Here are the 16 words:

Cassian: “John.”

John: “Cassian.”

Cassian: “You working?”

John: “Yeah. You?”

Cassian: “Yeah. Good night?”

John: “Afraid so.”

Cassian: “I’m sorry to hear that.”

And here’s the same conversation where I’ve added the full narration (in parenthesis) of the information being conveyed:

Cassian: “John.”

(“Hello, John. I’m surprised and worried to see you here tonight.”)

John: “Cassian.”

(“Hello, Cassian. I was hoping to avoid you and this conversation, but I won’t run from either.”)

Cassian: “You working?”

(“Are you here for pleasure, or did you come here on orders to kill someone?”)

John: “Yeah. You?”

(“I came here to kill someone. Are you here for pleasure, or are you acting as Gianna's bodyguard?”)

Cassian: “Yeah. Good night?”

(“I’m obviously here as Gianna's bodyguard. But I’m also her close personal friend. I presume you came here to kill her. Please tell me you weren’t successful.”)

John: “Afraid so.”

(“Unfortunately, I was successful. But I respected and admired everything she did. I was forced by the assassin's oath to take this job, but I wish I didn't have to kill her. She was a good woman.”)

Cassian: “I’m sorry to hear that.”

(“I believe that you were forced into this job and that you also admired Gianna.
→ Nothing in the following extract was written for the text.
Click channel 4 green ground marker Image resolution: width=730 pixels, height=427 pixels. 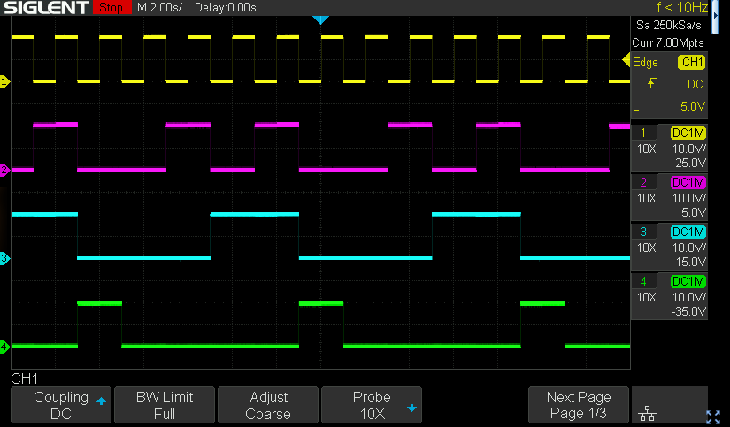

But as her bodyguard and her friend, that’s not going to stop me from killing you for killing her.”)

The movie didn’t need the full narration. It would have slowed the scene down by spelling everything out. Instead, the director and actors crafted the scene a specific way and trusted the audience to pick up on the subtext, thereby delivering a short, sharp, and sophisticated scene in a fraction of the time.

When writing novels, authors have the ability to take the reader inside of the character’s heads to show intent and emotion. And that’s a good thing, unique to the novel medium. But this scene is a reminder to me as an author that sometimes it’s also a good thing to step back and trust the readers. Playing with brevity and subtext, if done correctly, can show how “Less is More.”

So much more.

(Bonus: I love how the camera angle switches throughout the scene to where John and Cassian keep their gun holsters, cleverly hinting to the viewer exactly where their conversation is heading.)